I bought a long ethernet cable and ran it from my audio grade network switch, which is after the FMC’s, to my TV at the other end of the house.  The picture looked so much better that I ended up working 6 hours running that cable through the walls and under the house to the TV.  Running an ethernet cable to the 2nd mesh router at that end of the house made the TV picture just about as good but since I had to run one cable to that end of the house it wasn’t much more to run two.

@curiousjim 

So, I was thinking about getting a Denafrips Iris DDC to do the reclocking job, but haven’t made any firm decisions yet.

I bought a Denafrips Hermes a couple of months ago for the similar reason, plus to try converting USB out of my streamer to AES/EBU that I could input into my DAC.  The Hermes and Gaia offer more options for clocking, particularly if you have a Denafrips DAC, but my first step was to try it as a converter and hopefully send a lower jitter signal to my DAC. 

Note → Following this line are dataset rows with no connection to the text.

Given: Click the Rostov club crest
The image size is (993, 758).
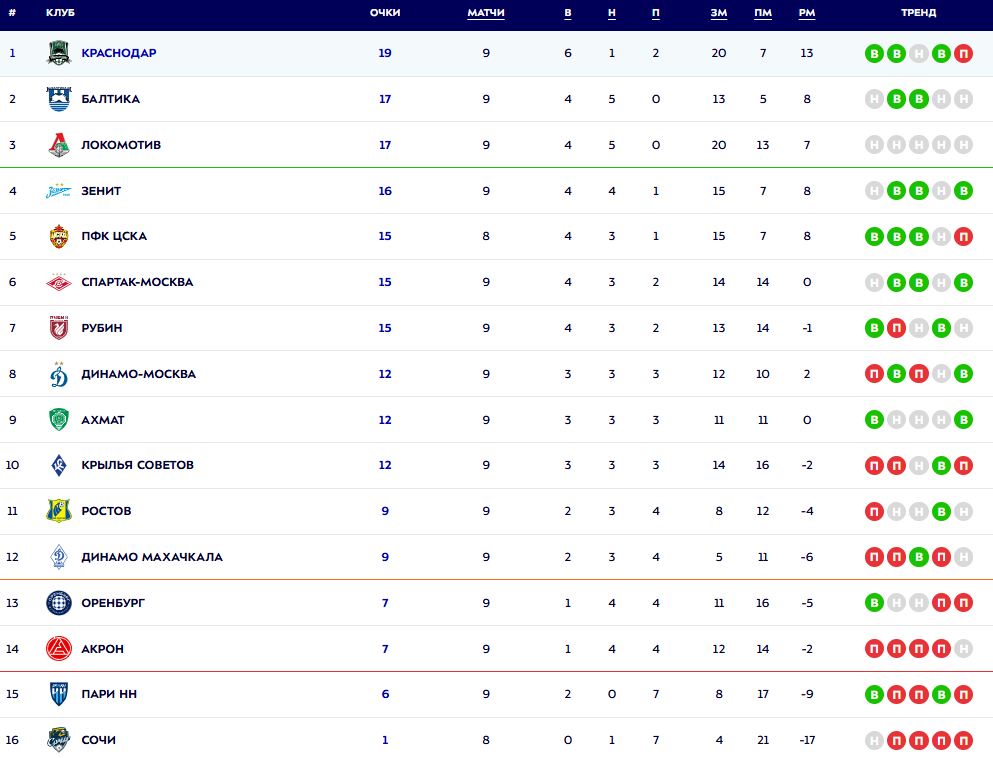Looking at the screenshot, I should [59, 511].
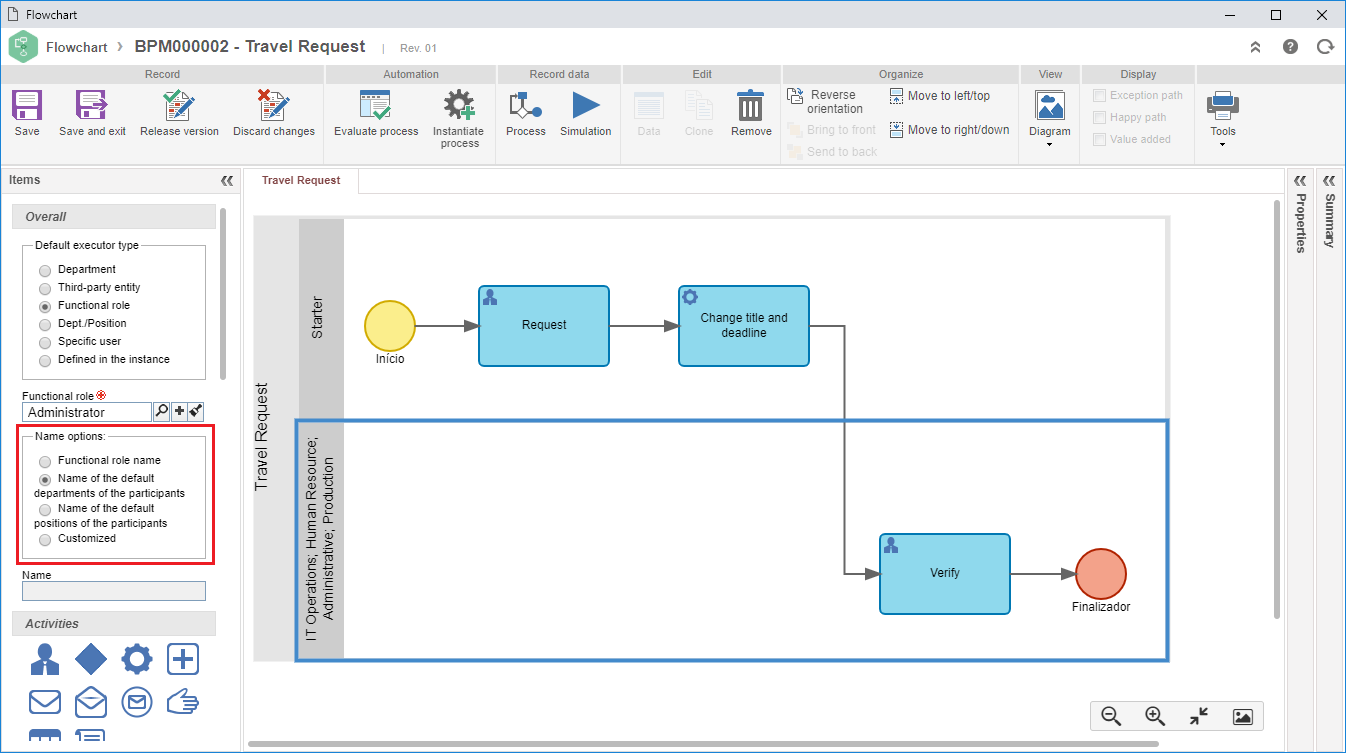The image size is (1346, 753).
Task: Click the Discard changes icon
Action: click(273, 106)
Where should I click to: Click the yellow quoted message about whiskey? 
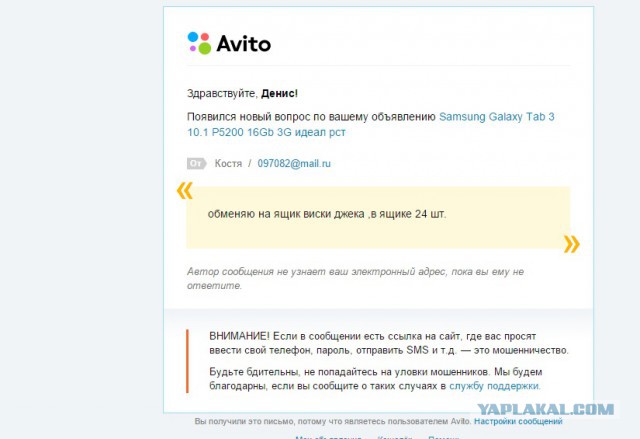click(x=378, y=217)
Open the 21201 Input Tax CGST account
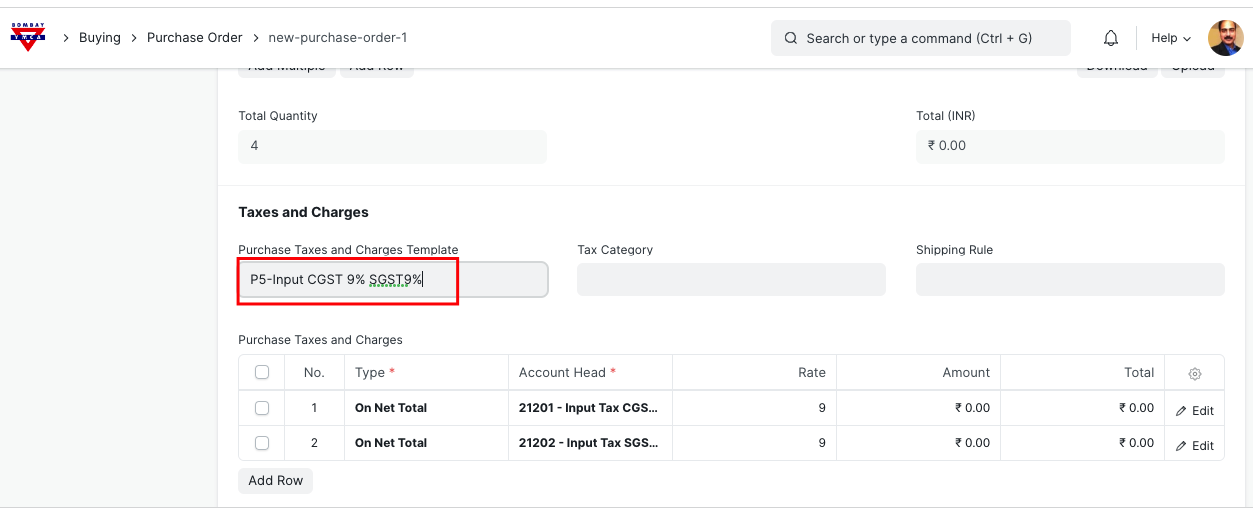Image resolution: width=1253 pixels, height=510 pixels. 588,408
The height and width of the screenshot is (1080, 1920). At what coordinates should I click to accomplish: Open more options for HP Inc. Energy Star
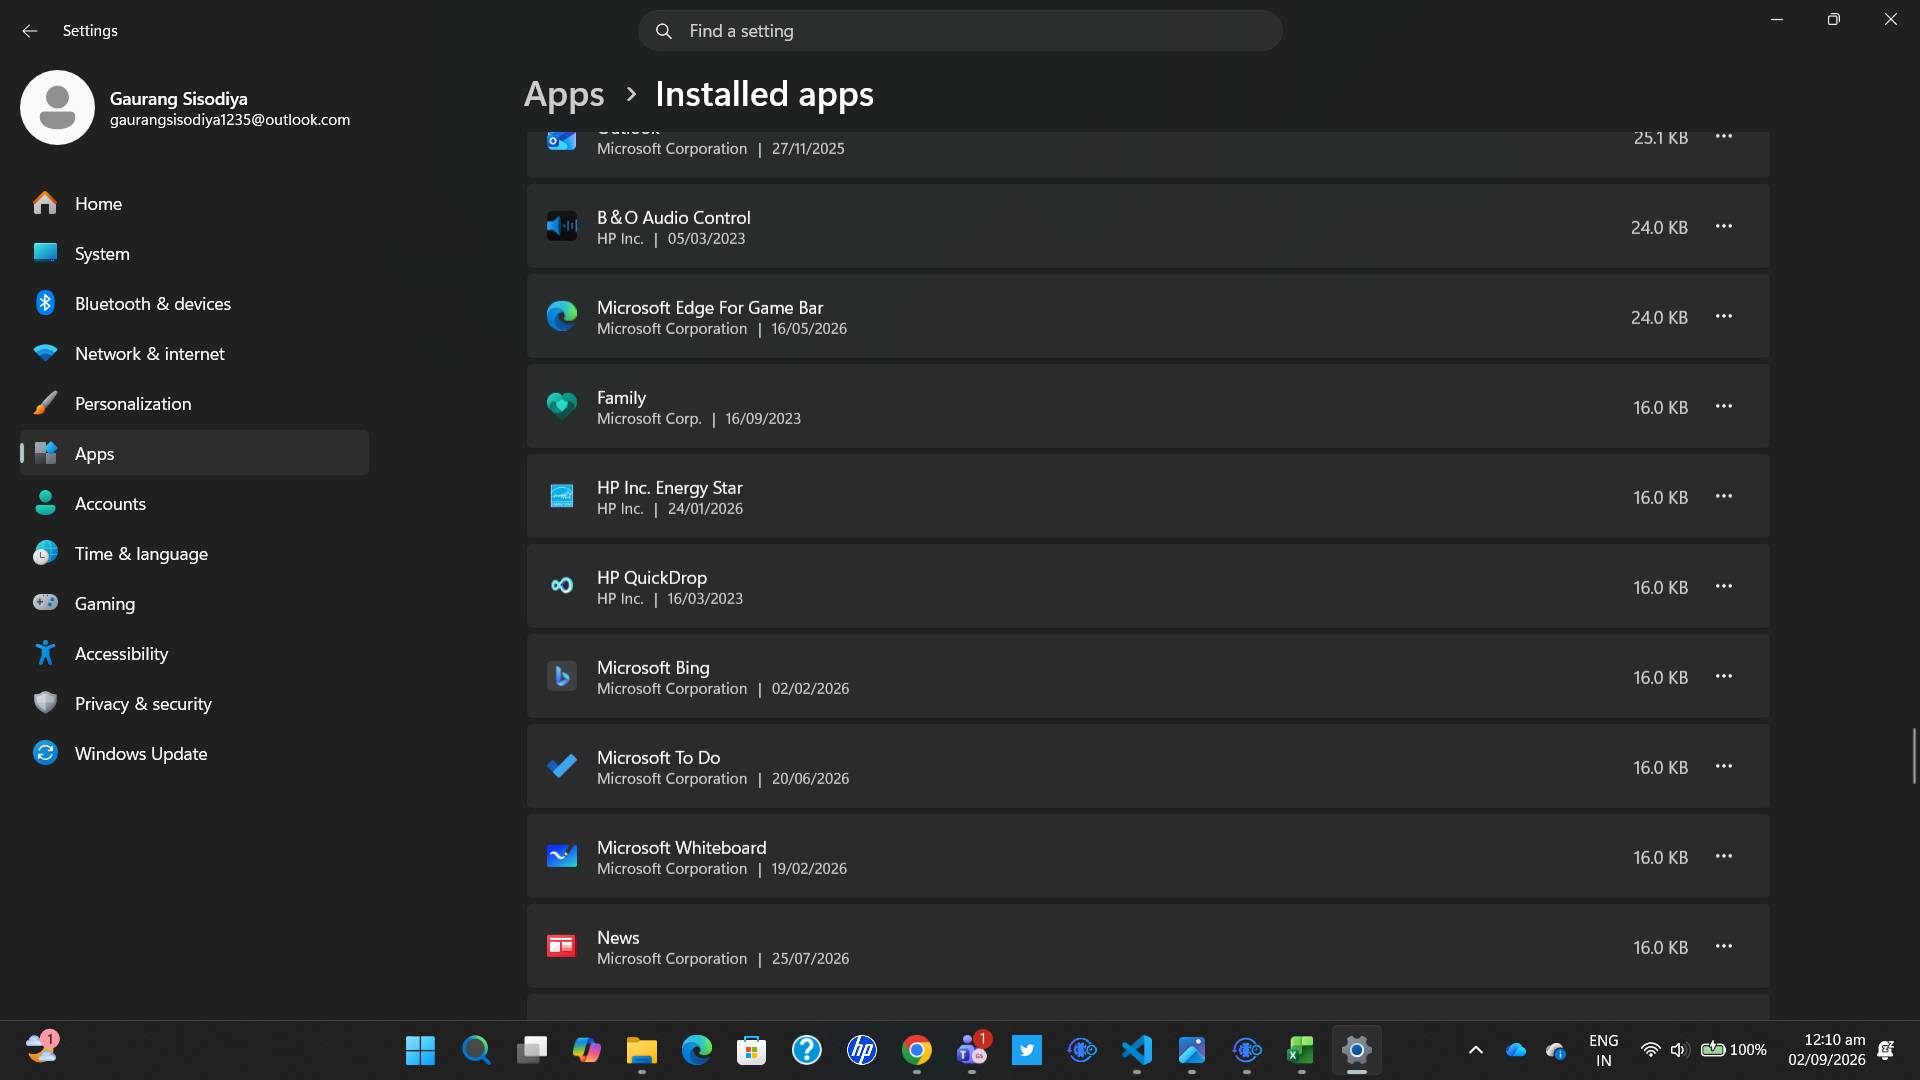coord(1723,496)
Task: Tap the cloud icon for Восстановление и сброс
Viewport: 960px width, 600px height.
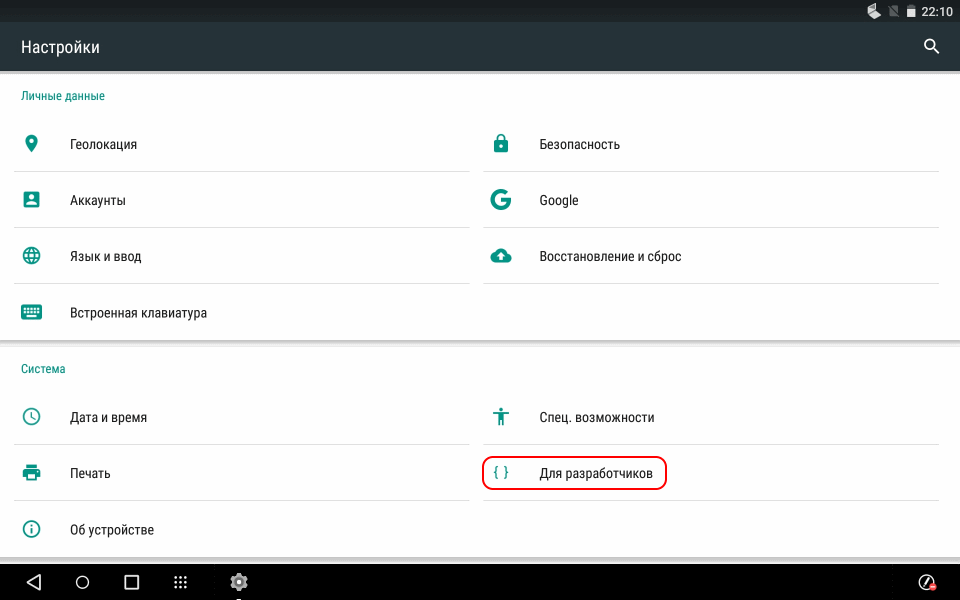Action: point(501,256)

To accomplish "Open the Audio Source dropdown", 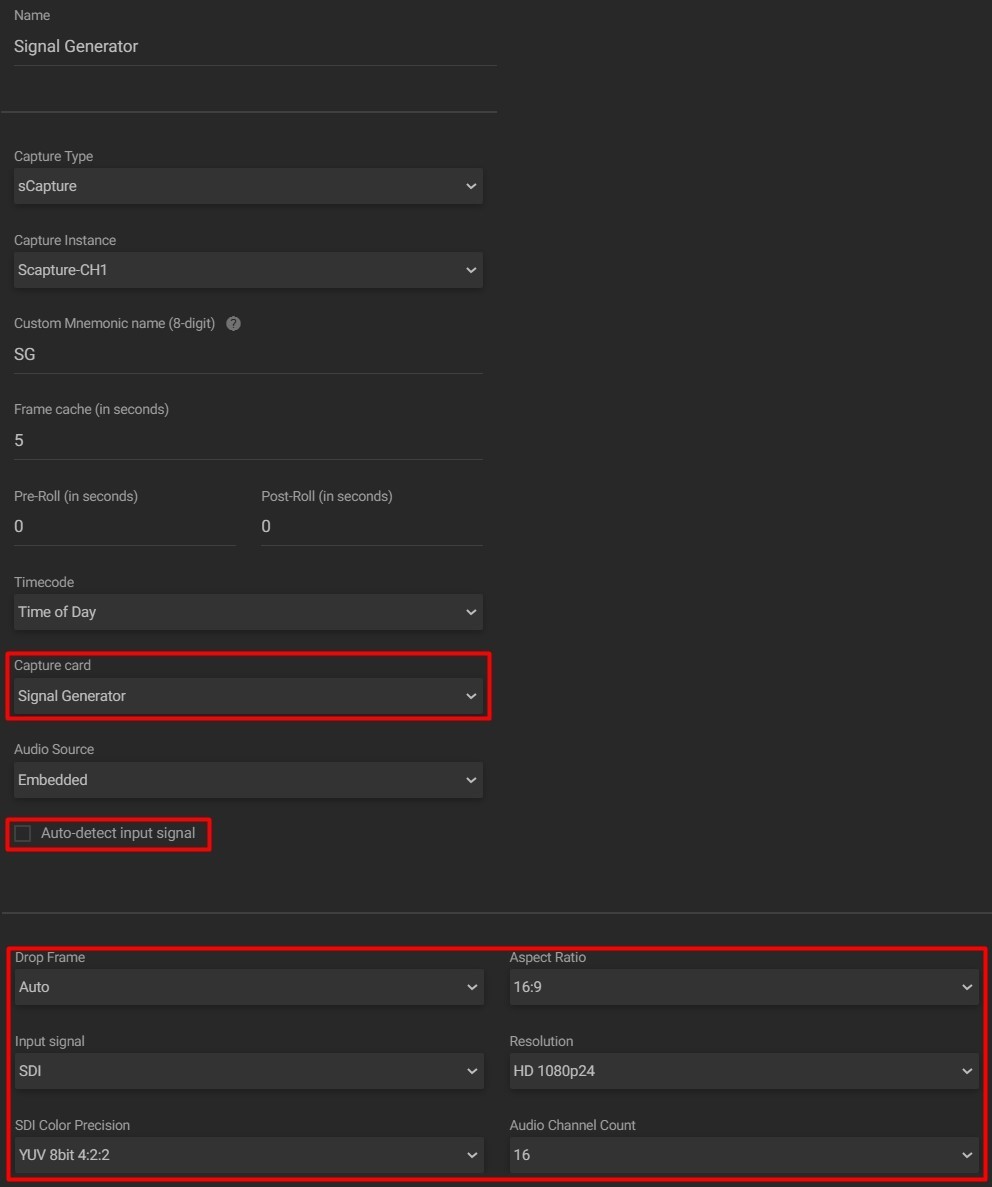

Regarding the sound, it seems to sound at least as good as running a USB direct from my server to my DAC.  This may say more about my server and DAC since they have quite high quality USB interface boards.  At the least, I can say putting the Hermes in the chain does no harm sonically but, again, I did not even use the clock function so there is probably considerably more potential to be had.

Digital is about clocking and power supplies. This is where switches and USB reclockers come in. On Ethernet, the fibre route works up to a point since it doesn‘t suffer from EFI/RFI noise incursion. Alas, the converters themselves aren‘t the best time keeping devices and create distortions of their own. Ethernet can be made to work, but only with a lot of effort. In my case, I employ three switches with associated linear power supplies after the router. The router, which only has the system as client and its own LPS is followed by a simple Netgear router after a 25ft line, this in turn is followed by a LHYaudio Ocxo switch which I can‘t recommend highly enough, which is again followed by an Etherregen, which is clocked by a Antelope 10m clock. Power supplies are LHYaudio and Sean Jacobs for the Etherregen. From the LHYaudio switch onwards cables are 50 cm in length and top quality cat8 throughout. This setup is the result of 3 years experimentation

 

And btw: on the USB link reclocking and galvanic isolators are required, again with LPS.